Логан вернулся к книге, вышедшей в 1914 году под названием «Хроники восставших».
Минут через пятнадцать он наткнулся на пассаж, заставивший его остановиться.
Логан перечитал его несколько раз.
Дух, вызванный посредством сложных ритуалов, описывать которые я здесь не стану, был, без сомнения, злобным. Присутствовавшие (меня среди них не было) говорили об ужасной вони, странном, словно в барокамере, сгущении атмосферы и весьма заметном ощущении зловредного присутствия враждебной сущности, рассерженной тем, что ее потревожили, и не желающей ничего иного, как только причинить вред нарушившим ее покой. Один из членов группы тут же лишился чувств; другой принялся невнятно кричать, и его пришлось связать. Но самое примечательное заключалось в том, что сущность, будучи пробуждена, не рассеялась, но как будто осталась в помещении, где впервые появилась. И действительно, даже теперь, через тридцать лет после описанного события, о ее присутствии свидетельствовали все, кто посещал комнату (лишь некоторые делали это по собственной воле). Среди последних был и я, и данный труд есть подтверждение того, что сущность и поныне пребывает – по неведомым нам причинам – в том помещении, где ее и вызвали впервые.
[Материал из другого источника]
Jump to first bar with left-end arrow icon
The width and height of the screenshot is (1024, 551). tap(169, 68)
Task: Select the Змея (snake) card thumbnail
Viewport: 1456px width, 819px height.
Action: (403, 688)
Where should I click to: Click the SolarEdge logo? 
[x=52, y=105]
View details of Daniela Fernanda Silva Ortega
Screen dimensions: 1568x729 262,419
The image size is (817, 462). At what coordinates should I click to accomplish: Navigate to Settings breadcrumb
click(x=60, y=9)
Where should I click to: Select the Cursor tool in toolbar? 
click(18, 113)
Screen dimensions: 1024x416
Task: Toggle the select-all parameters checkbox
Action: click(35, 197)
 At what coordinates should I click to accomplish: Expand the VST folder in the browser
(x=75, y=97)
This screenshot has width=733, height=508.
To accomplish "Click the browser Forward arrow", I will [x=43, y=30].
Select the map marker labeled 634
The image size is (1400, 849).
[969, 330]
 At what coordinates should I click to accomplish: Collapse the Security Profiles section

Логан отодвинул книгу. Он знал по собственному опыту, что определенные места – дома, кладбища, покинутые монастыри – могут служить приютом зловредных сущностей: теней людей или вещей, обитавших там прежде. Чем больше зла в человеке, тем дольше сохраняется после смерти его аура. Некоторые считали такие места посещаемыми привидениями; самому Логану термин не нравился. Но и отрицать тревожное, даже пугающее ощущение опасности, пережитое при первом посещении забытой комнаты, ощущение, сохранившееся и проявлявшееся потом в той или иной степени, он не мог. Даже сейчас, находясь далеко от Западного крыла, энигматолог испытывал не свойственные ему беспокойство и раздражительность.